Using an organelle-system approach to reveal the identity of metabolic circuits
Based on mostly pair-wise organelle studies from yeast and non-immune cells, it is becoming clear that many, potentially all, organelles are able to communicate with one another via direct- or indirect interaction modes. In this project we aim at gaining a comprehensive understanding about large-scale organelle communication networks (via direct and indirect communication modes) and delineate how they are used to adapt organelle homeostasis and metabolism in healthy and diseased immune cells.

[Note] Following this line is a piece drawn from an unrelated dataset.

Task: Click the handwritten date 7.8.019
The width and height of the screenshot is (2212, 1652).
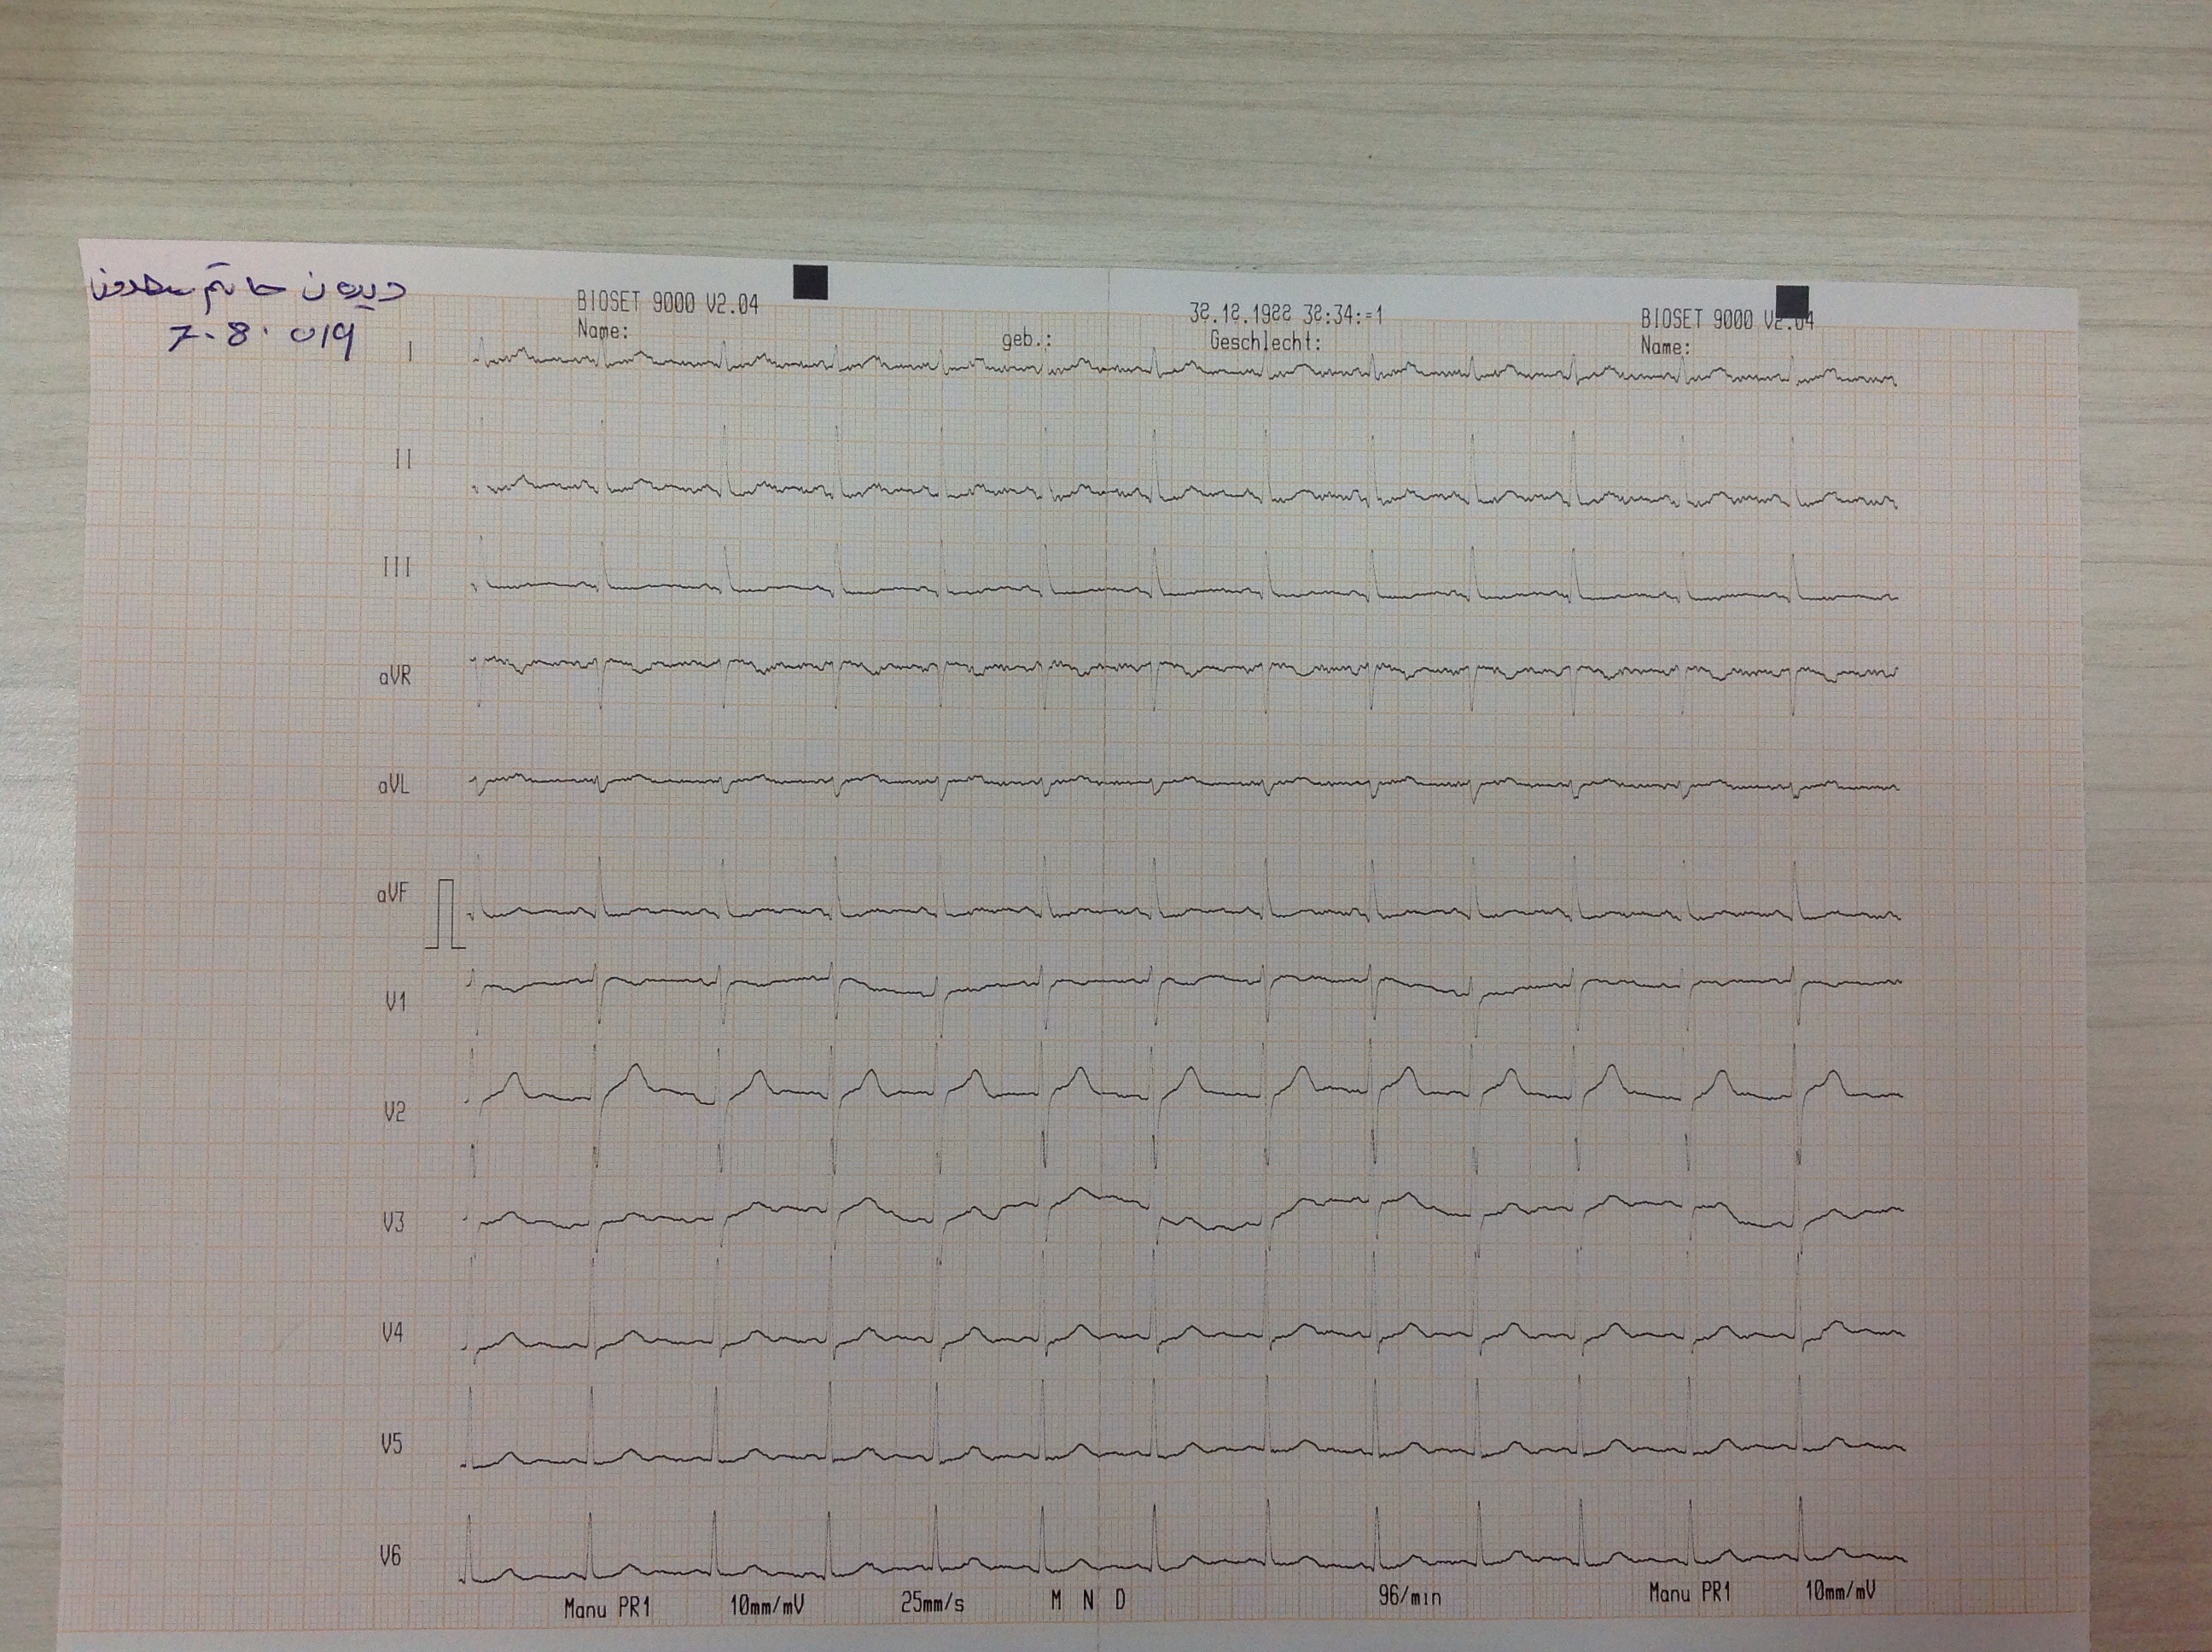Action: point(262,339)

We are using targeted and systems approaches, combining high-resolution multicolor imaging with gene expression, proteomic and metabolic profiling on the population and single cell/organelle level to gain an integrated view of organelle-networks in primary macrophages, during inflammation, infection and resolution processes. By comparing our results with macrophage responses from models of human organelle-linked immune disorders, we aim at untangling primary defects from secondary spreading effect along the organelle networks. These may provide novel intervention points in the effort to ameliorate immune cell defects in affected patients.
Integration of metabolomics data with RNAseq to define nodal points of orga-metabolic programming.
Surface render of organelles
Integrating OrgaPlexing with advanced image analysis, metabolomics and RNAseq to define orga-metabolic circuits in immune cells.